#### Available data ####

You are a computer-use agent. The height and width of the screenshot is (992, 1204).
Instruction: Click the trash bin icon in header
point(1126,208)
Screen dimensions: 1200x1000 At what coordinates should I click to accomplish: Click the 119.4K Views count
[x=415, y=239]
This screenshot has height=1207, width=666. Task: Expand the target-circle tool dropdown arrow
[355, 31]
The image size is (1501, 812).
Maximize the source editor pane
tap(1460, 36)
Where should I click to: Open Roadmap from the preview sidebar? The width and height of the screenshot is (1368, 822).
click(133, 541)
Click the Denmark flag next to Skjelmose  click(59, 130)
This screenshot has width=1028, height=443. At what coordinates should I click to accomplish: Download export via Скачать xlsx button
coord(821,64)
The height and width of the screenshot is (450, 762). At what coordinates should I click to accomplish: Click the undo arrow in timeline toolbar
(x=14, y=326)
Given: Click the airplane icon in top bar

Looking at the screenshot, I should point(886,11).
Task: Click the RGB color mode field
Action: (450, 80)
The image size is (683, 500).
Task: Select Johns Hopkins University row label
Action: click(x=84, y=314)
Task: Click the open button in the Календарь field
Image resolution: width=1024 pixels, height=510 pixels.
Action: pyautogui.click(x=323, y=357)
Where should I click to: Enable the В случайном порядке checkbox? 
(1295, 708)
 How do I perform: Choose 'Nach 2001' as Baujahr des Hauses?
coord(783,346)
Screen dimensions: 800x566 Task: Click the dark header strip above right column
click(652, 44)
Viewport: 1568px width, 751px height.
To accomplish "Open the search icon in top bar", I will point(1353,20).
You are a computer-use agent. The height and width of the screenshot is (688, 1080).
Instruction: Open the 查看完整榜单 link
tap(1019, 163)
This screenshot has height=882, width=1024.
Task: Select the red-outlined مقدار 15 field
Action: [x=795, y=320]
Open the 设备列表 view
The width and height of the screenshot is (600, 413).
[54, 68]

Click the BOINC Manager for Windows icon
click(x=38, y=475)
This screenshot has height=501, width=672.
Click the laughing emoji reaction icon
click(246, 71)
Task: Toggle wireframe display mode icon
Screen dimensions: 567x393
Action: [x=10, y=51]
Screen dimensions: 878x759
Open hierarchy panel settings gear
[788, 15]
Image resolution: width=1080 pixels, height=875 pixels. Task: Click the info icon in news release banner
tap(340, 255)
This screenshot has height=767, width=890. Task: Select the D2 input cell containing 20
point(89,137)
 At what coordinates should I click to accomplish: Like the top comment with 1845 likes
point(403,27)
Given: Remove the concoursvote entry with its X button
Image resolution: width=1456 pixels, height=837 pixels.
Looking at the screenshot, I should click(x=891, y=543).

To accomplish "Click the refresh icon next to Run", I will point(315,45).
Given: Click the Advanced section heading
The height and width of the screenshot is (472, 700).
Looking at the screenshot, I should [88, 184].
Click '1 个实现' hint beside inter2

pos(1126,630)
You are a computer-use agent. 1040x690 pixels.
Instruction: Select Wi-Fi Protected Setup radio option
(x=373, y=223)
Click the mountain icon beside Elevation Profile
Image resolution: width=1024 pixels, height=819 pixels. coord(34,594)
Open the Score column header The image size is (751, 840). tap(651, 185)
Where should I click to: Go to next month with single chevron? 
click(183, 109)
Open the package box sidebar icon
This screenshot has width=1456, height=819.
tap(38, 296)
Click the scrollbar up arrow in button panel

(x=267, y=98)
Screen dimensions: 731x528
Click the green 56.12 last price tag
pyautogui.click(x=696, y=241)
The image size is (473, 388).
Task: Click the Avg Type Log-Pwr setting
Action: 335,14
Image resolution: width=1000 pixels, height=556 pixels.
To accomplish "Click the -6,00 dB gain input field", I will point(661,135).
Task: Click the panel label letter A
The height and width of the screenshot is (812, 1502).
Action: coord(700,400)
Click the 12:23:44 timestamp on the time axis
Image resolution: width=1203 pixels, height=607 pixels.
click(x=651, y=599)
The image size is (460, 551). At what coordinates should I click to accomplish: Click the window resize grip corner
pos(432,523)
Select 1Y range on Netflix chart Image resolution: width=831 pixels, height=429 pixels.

####

Task item
Among the lines of the data, identify those with the word "agent". Copy each of them.

Answer to this task
You are a computer-use agent. The height and width of the screenshot is (992, 1204).
You are a computer-use agent. The height and width of the screenshot is (688, 1080).
You are a computer-use agent. 1040x690 pixels.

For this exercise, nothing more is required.